▶ WHAT TO PRODUCE
Reproduce every row below without changing a single character.

Word and item position data
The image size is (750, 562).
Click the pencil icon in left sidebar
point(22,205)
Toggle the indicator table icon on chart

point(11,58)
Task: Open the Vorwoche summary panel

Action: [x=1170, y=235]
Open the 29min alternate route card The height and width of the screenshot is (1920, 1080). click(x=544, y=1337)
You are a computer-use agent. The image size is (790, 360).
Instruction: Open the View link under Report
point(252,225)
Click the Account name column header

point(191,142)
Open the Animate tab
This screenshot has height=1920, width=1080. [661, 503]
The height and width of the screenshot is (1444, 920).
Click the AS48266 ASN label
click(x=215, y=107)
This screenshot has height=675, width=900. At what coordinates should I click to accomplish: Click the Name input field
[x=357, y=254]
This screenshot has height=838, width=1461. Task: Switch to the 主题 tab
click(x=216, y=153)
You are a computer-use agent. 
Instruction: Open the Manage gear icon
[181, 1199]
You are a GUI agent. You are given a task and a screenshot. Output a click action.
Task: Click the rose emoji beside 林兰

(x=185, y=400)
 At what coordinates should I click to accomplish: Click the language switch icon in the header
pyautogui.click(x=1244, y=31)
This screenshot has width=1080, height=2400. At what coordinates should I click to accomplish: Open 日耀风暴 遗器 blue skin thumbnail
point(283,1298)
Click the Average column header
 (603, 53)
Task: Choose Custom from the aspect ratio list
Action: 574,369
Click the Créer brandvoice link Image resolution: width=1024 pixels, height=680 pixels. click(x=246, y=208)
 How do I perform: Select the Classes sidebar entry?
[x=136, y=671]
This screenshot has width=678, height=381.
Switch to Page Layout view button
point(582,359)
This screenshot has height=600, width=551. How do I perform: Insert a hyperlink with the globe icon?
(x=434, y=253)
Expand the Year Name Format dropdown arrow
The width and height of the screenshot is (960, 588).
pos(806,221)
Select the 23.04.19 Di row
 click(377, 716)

▶ CORRECT RESPONSE
The image size is (750, 562).
Click the pencil icon in left sidebar
point(22,205)
Toggle the indicator table icon on chart

point(11,58)
Task: Open the Vorwoche summary panel

Action: [x=1170, y=235]
Open the 29min alternate route card The height and width of the screenshot is (1920, 1080). click(x=544, y=1337)
You are a computer-use agent. The image size is (790, 360).
Instruction: Open the View link under Report
point(252,225)
Click the Account name column header

point(191,142)
Open the Animate tab
This screenshot has height=1920, width=1080. [661, 503]
The height and width of the screenshot is (1444, 920).
Click the AS48266 ASN label
click(x=215, y=107)
This screenshot has height=675, width=900. At what coordinates should I click to accomplish: Click the Name input field
[x=357, y=254]
This screenshot has height=838, width=1461. Task: Switch to the 主题 tab
click(x=216, y=153)
You are a computer-use agent. 
Instruction: Open the Manage gear icon
[181, 1199]
You are a GUI agent. You are given a task and a screenshot. Output a click action.
Task: Click the rose emoji beside 林兰

(x=185, y=400)
 At what coordinates should I click to accomplish: Click the language switch icon in the header
pyautogui.click(x=1244, y=31)
This screenshot has width=1080, height=2400. At what coordinates should I click to accomplish: Open 日耀风暴 遗器 blue skin thumbnail
point(283,1298)
Click the Average column header
 (603, 53)
Task: Choose Custom from the aspect ratio list
Action: 574,369
Click the Créer brandvoice link Image resolution: width=1024 pixels, height=680 pixels. click(x=246, y=208)
 How do I perform: Select the Classes sidebar entry?
[x=136, y=671]
This screenshot has width=678, height=381.
Switch to Page Layout view button
point(582,359)
This screenshot has height=600, width=551. How do I perform: Insert a hyperlink with the globe icon?
(x=434, y=253)
Expand the Year Name Format dropdown arrow
The width and height of the screenshot is (960, 588).
pos(806,221)
Select the 23.04.19 Di row
 click(377, 716)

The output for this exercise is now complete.